======== RECORDS PROVIDED

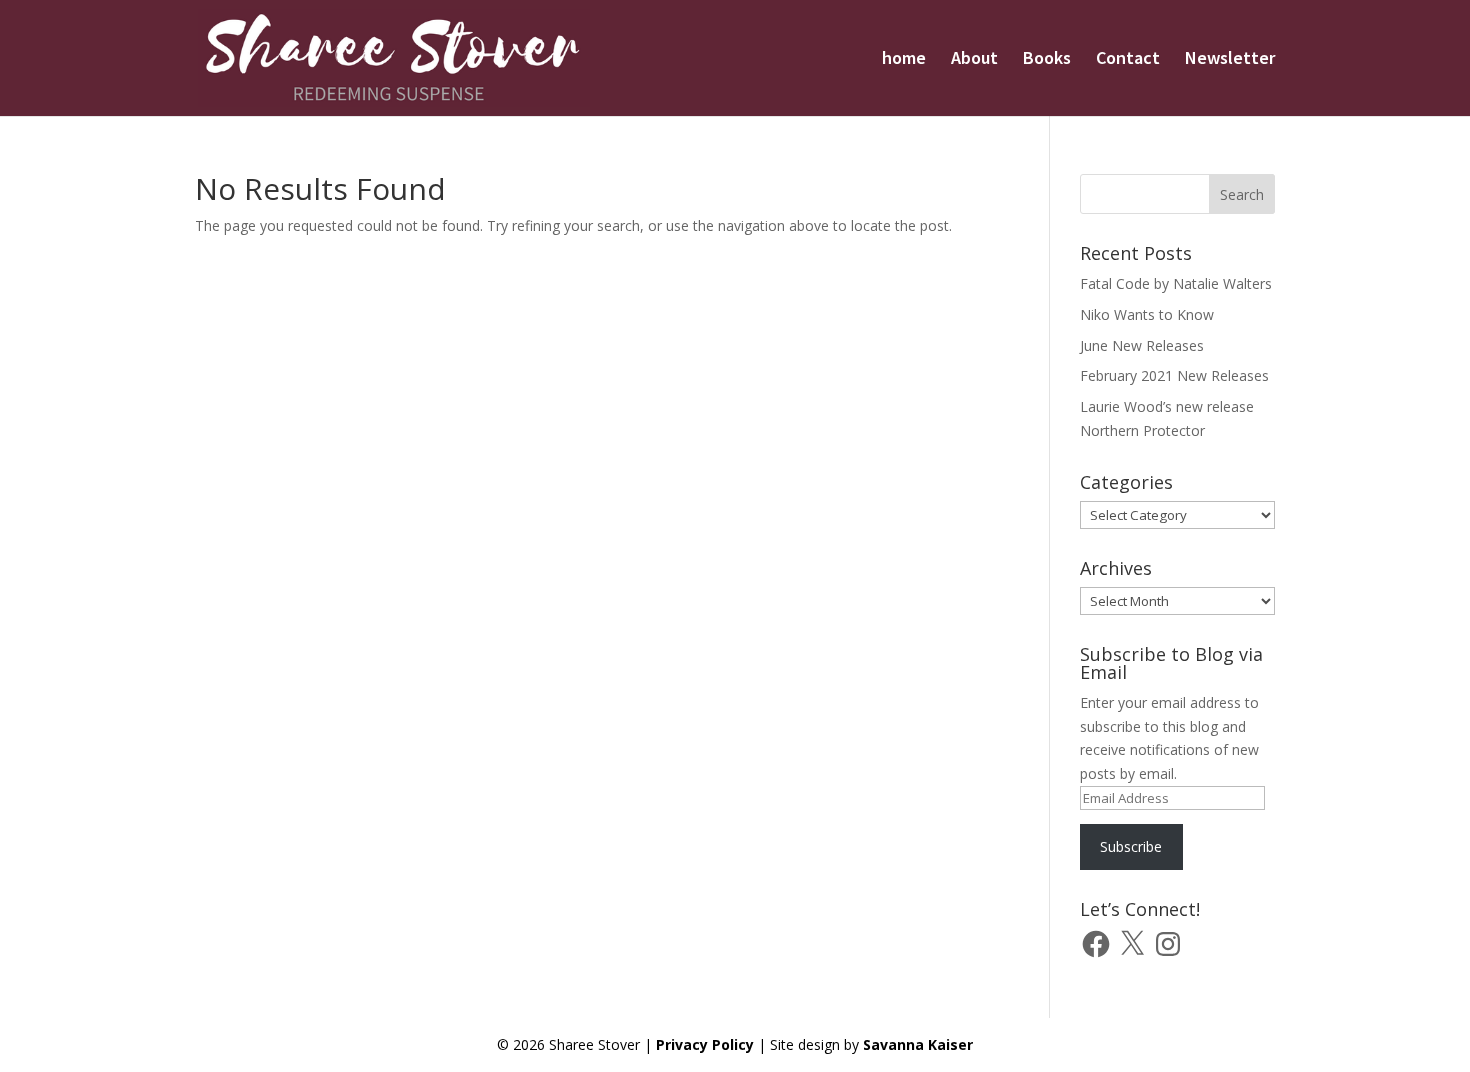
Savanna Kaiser (918, 1044)
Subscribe (1131, 846)
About (974, 60)
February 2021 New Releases (1174, 375)
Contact (1128, 60)
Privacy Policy (705, 1044)
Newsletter (1230, 60)
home (904, 60)
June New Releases (1142, 345)
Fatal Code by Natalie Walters (1176, 283)
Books (1047, 60)
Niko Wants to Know (1147, 314)
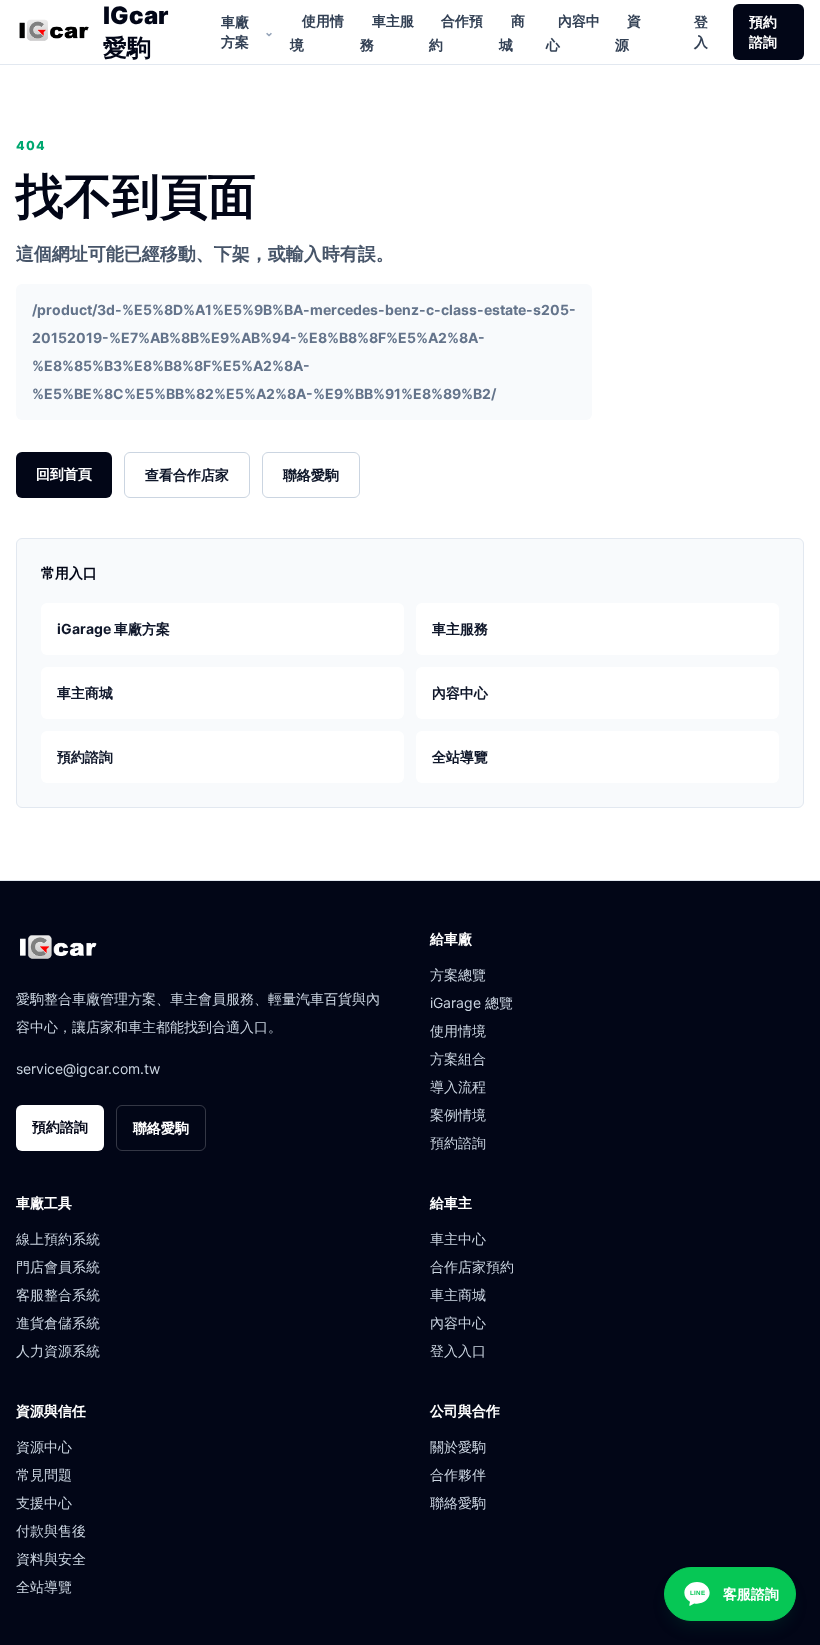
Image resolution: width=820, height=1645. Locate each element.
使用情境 (317, 32)
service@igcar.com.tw (88, 1068)
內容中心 (573, 32)
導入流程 (458, 1086)
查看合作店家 (187, 474)
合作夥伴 (458, 1474)
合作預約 (456, 32)
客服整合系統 (58, 1294)
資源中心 (44, 1446)
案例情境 (458, 1114)
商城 (512, 32)
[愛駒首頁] (53, 32)
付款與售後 (51, 1530)
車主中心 (458, 1238)
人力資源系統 (58, 1350)
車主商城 (85, 692)
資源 (628, 32)
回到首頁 (64, 473)
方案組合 (458, 1058)
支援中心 (44, 1502)
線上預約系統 (58, 1238)
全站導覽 (460, 756)
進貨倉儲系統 (58, 1322)
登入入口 (458, 1350)
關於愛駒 (458, 1446)
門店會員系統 (58, 1266)
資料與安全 (51, 1558)
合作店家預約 (472, 1266)
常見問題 (44, 1474)
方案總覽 (458, 974)
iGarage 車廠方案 (113, 628)
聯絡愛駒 (311, 474)
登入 (701, 31)
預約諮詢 (763, 31)
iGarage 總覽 (471, 1002)
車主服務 (387, 32)
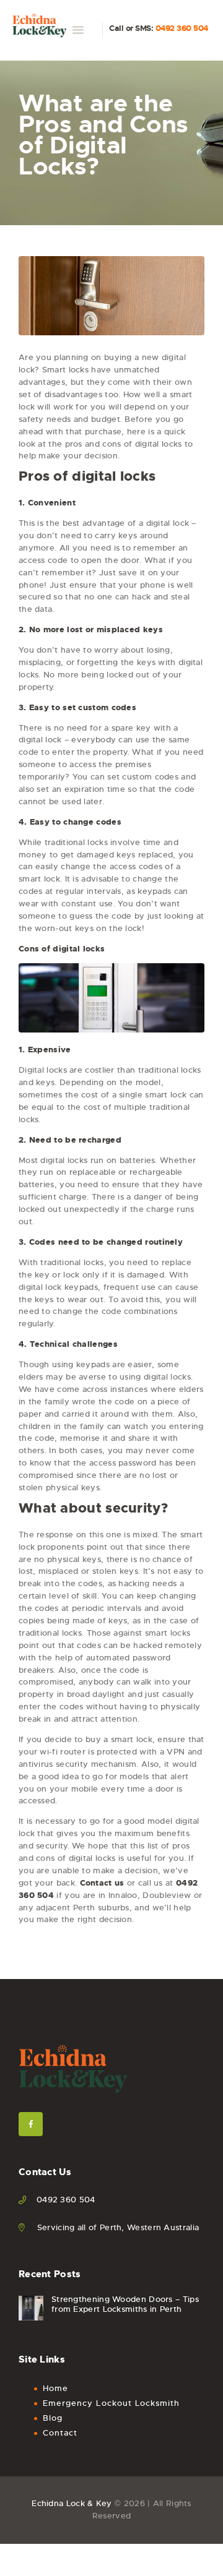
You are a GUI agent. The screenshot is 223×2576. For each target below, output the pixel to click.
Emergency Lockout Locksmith (111, 2403)
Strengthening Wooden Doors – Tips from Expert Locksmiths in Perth (125, 2304)
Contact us (102, 1883)
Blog (53, 2418)
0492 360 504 (181, 28)
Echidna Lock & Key (72, 2503)
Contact (60, 2433)
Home (55, 2388)
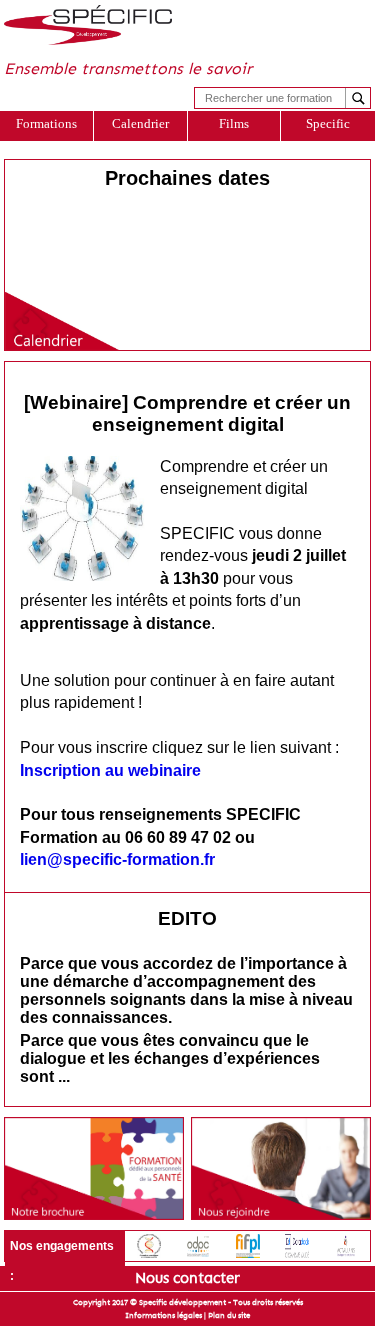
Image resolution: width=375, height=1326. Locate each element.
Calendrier (140, 123)
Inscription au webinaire (110, 770)
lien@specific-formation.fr (117, 859)
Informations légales (163, 1315)
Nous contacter (187, 1278)
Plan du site (229, 1315)
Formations (46, 123)
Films (234, 123)
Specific (328, 123)
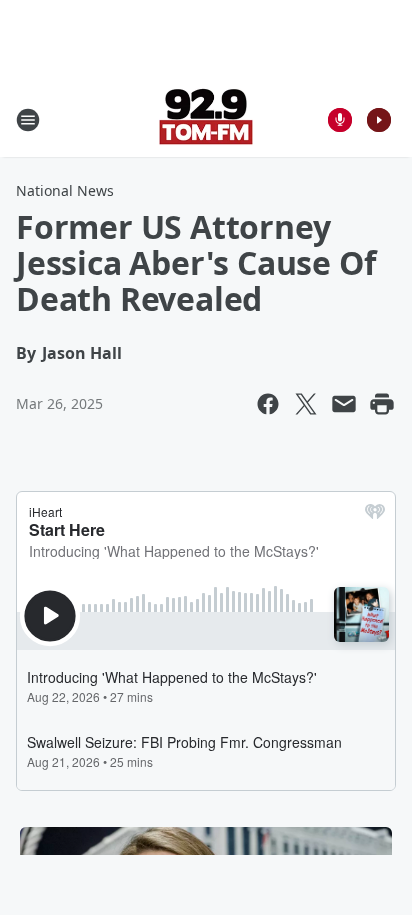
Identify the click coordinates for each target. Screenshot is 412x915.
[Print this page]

================

WHAT THE TASK ASKS
Give back the entire listing verbatim, without the pictures.

ANSWER BOX
Savanna Kaiser (918, 1044)
Subscribe (1131, 846)
About (974, 60)
February 2021 New Releases (1174, 375)
Contact (1128, 60)
Privacy Policy (705, 1044)
Newsletter (1230, 60)
home (904, 60)
June New Releases (1142, 345)
Fatal Code by Natalie Walters (1176, 283)
Books (1047, 60)
Niko Wants to Know (1147, 314)
Image resolution: width=820, height=1645. Locate each element.
使用情境 (317, 32)
service@igcar.com.tw (88, 1068)
內容中心 (573, 32)
導入流程 (458, 1086)
查看合作店家 (187, 474)
合作夥伴 (458, 1474)
合作預約 (456, 32)
客服整合系統 (58, 1294)
資源中心 (44, 1446)
案例情境 (458, 1114)
商城 (512, 32)
[愛駒首頁] (53, 32)
付款與售後 (51, 1530)
車主中心 (458, 1238)
人力資源系統 (58, 1350)
車主商城 (85, 692)
資源 (628, 32)
回到首頁 (64, 473)
方案組合 (458, 1058)
支援中心 (44, 1502)
線上預約系統 (58, 1238)
全站導覽 (460, 756)
進貨倉儲系統 (58, 1322)
登入入口 (458, 1350)
關於愛駒 (458, 1446)
門店會員系統 (58, 1266)
資料與安全 (51, 1558)
合作店家預約 (472, 1266)
常見問題 (44, 1474)
方案總覽 (458, 974)
iGarage 車廠方案 (113, 628)
聯絡愛駒 (311, 474)
登入 (701, 31)
預約諮詢 (763, 31)
iGarage 總覽 (471, 1002)
車主服務 (387, 32)
You are a GUI agent. The screenshot is 223×2576. For each target below, output the pixel to click.
Emergency Lockout Locksmith (111, 2403)
Strengthening Wooden Doors – Tips from Expert Locksmiths in Perth (125, 2304)
Contact us (102, 1883)
Blog (53, 2418)
0492 360 504 (181, 28)
Echidna Lock & Key (72, 2503)
Contact (60, 2433)
Home (55, 2388)
Image resolution: width=375, height=1326. Locate each element.
Calendrier (140, 123)
Inscription au webinaire (110, 770)
lien@specific-formation.fr (117, 859)
Informations légales (163, 1315)
Nous contacter (187, 1278)
Plan du site (229, 1315)
Formations (46, 123)
Films (234, 123)
Specific (328, 123)
Identify the click coordinates for each target. Screenshot is 412x915.
[Print this page]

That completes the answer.